* The task
Render the lines of the entries as a Markdown table with the columns Row and Text, numbering each line and skipping blank ones, starting at the line with "Select the 编辑模板 tab" and going on through the line with "click(x=548, y=401)". Leave the pictures out of the table.
-- start of Stored rows --
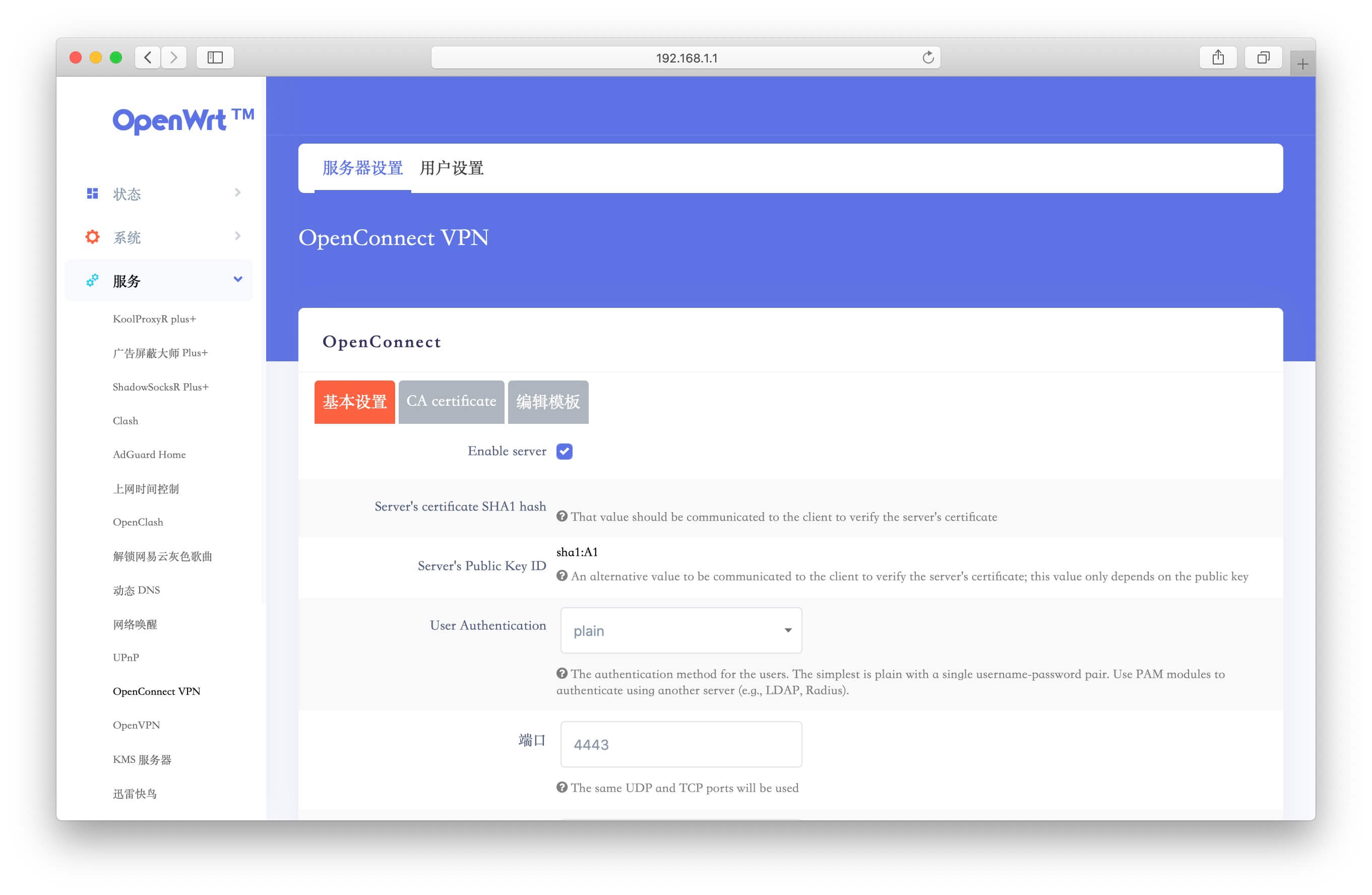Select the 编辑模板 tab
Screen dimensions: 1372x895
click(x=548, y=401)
-- end of Stored rows --
-- start of Stored rows --
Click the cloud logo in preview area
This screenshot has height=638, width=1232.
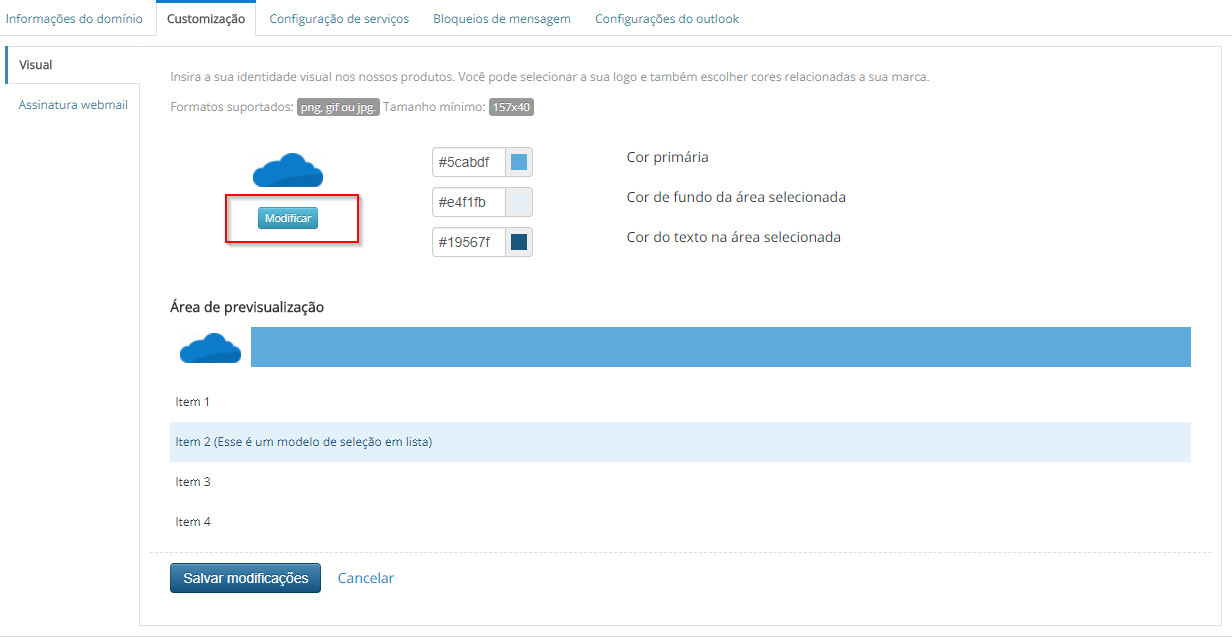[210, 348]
-- end of Stored rows --
-- start of Stored rows --
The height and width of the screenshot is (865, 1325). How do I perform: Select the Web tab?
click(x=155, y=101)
-- end of Stored rows --
* Written answer
| Row | Text |
|---|---|
| 1 | Select the 编辑模板 tab |
| 2 | Screen dimensions: 1372x895 |
| 3 | click(x=548, y=401) |